» **Problem requirements**
Some of the lines below need repeating. Reproduce exactly those between the lines holding "You are a computer-use" and "Instruction: Click the Norman legend entry", inclusive.

» **Extracted material**
* * * * * * * * *
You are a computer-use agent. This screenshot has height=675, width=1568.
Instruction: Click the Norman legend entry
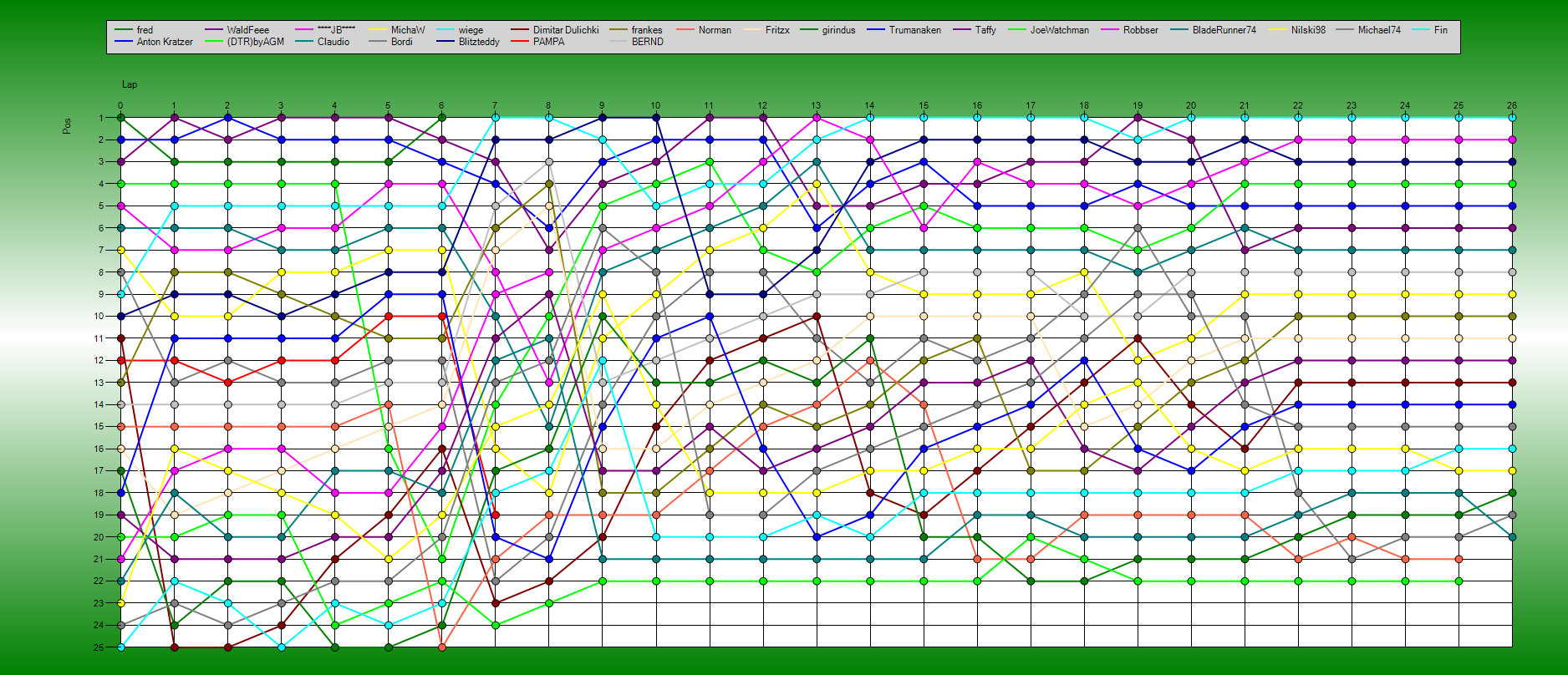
* * * * * * * * *
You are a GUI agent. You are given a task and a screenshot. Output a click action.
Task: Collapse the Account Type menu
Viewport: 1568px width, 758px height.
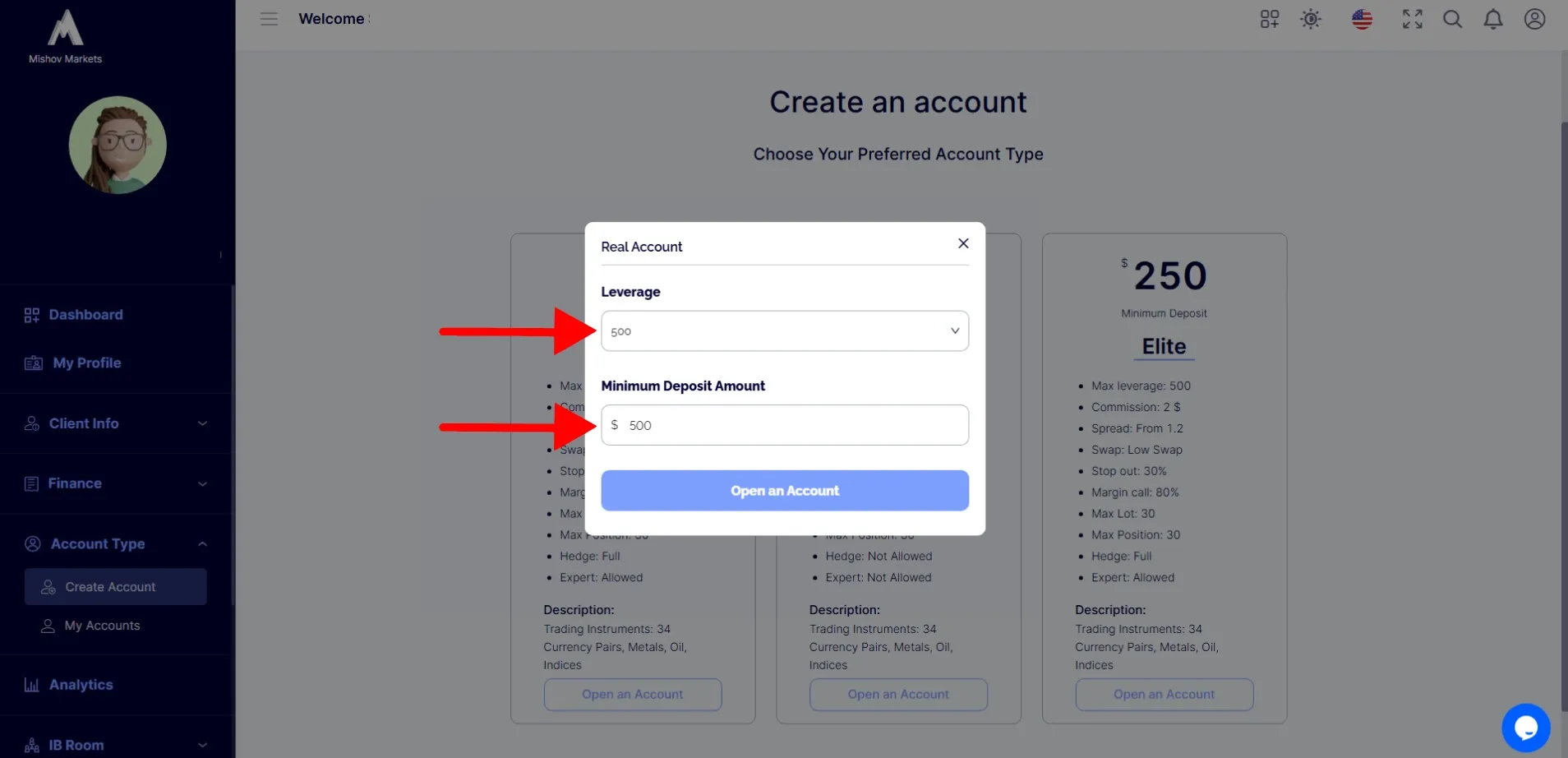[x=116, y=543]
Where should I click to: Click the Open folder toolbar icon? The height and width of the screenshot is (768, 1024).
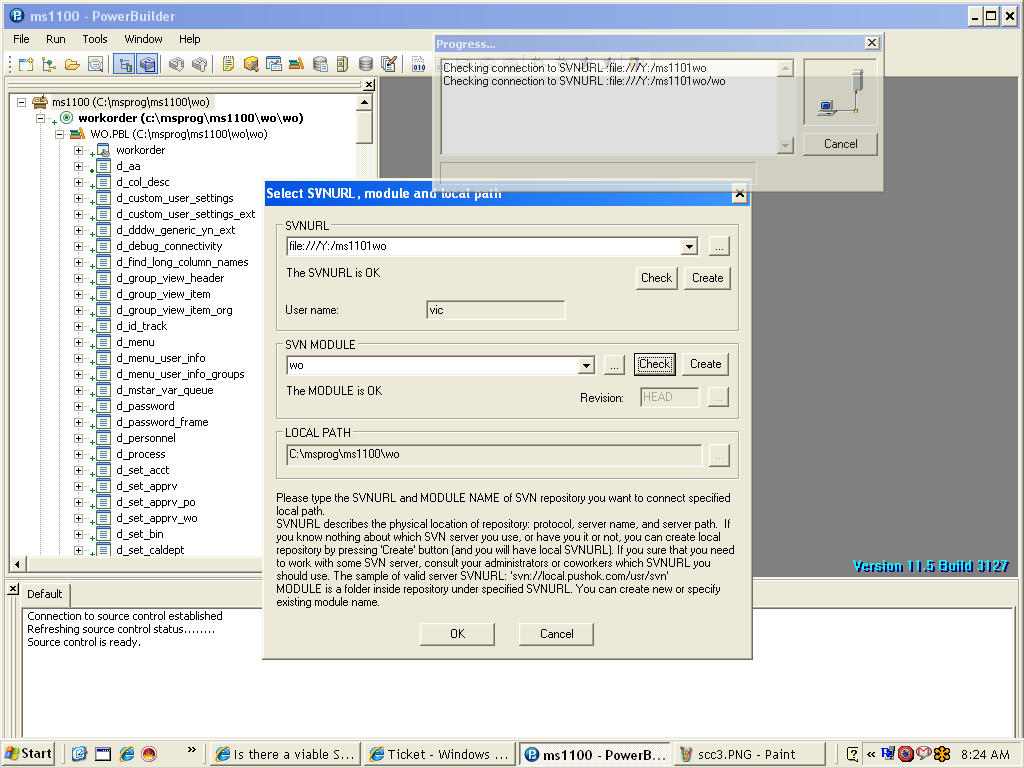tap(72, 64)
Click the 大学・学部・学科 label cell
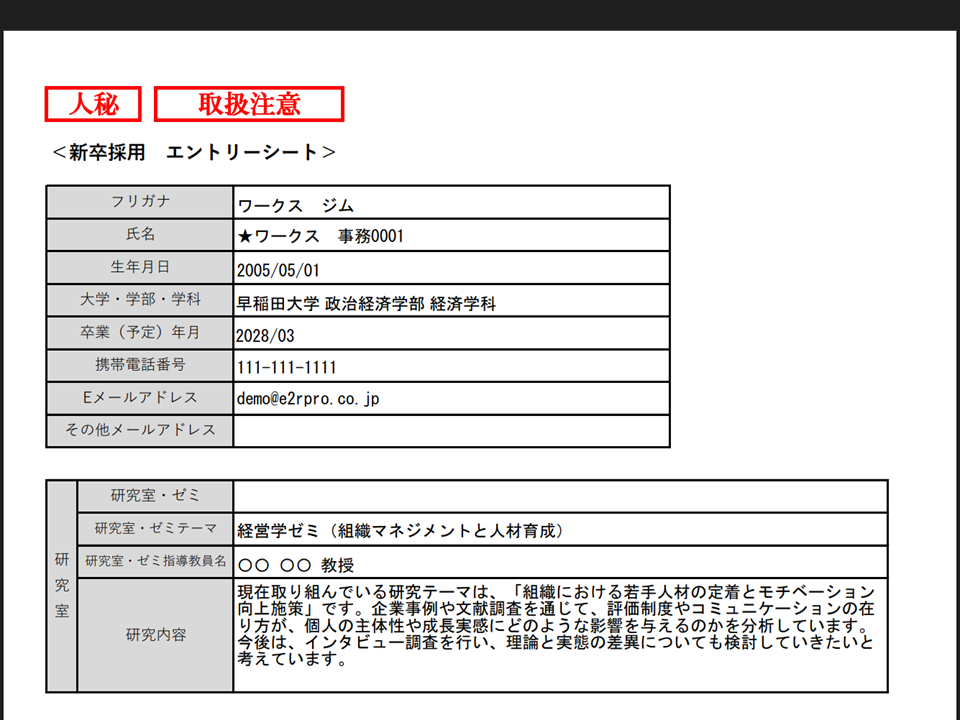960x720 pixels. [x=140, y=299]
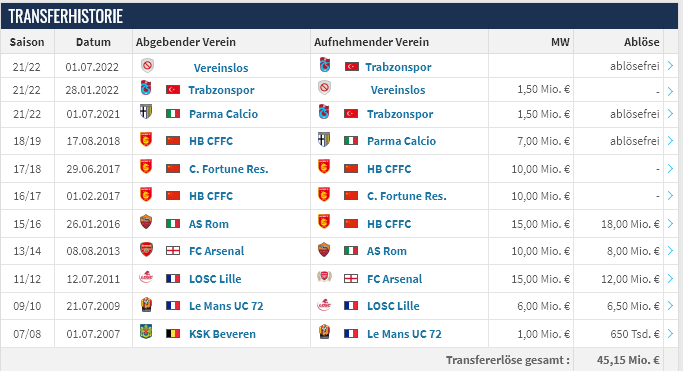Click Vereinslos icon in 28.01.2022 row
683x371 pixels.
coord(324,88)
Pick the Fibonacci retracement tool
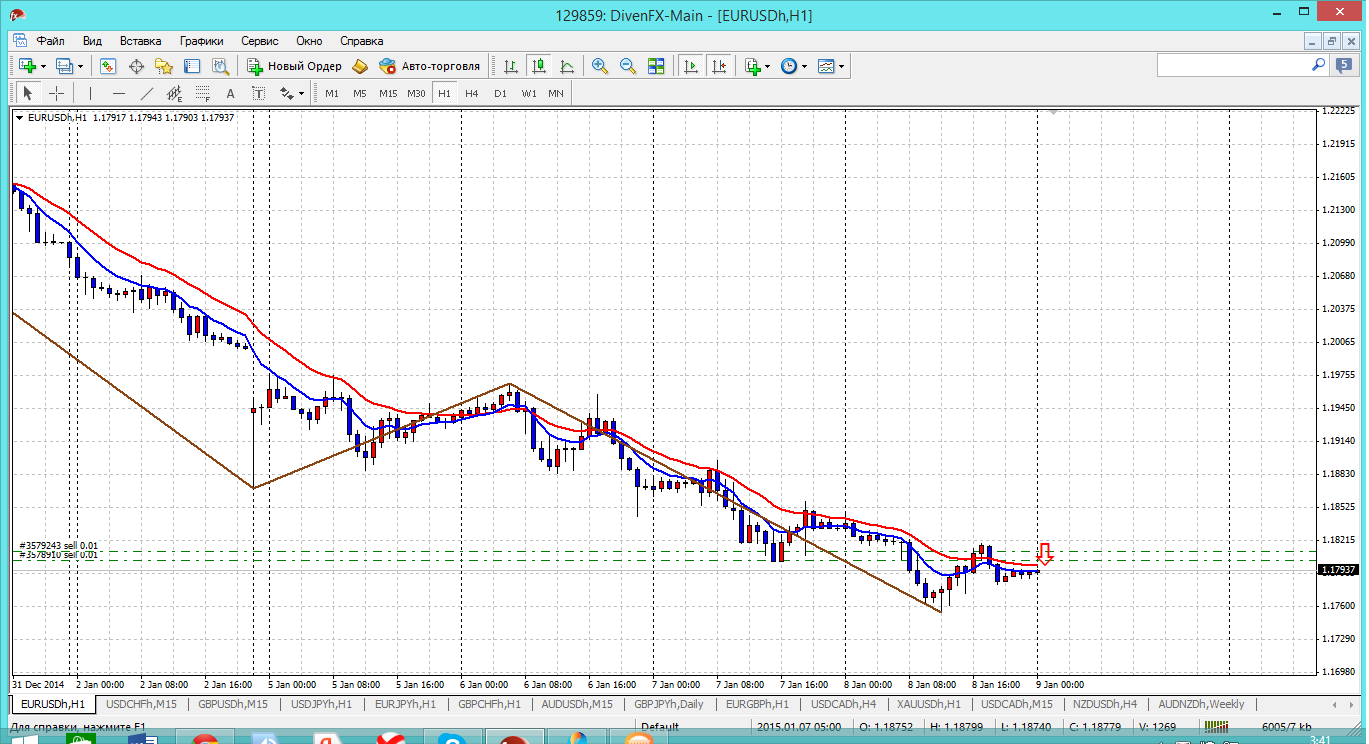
* * * * * * * * *
» **Written response**
You are a computer-use agent. This screenshot has height=675, width=1568.
Instruction: Click the Norman legend entry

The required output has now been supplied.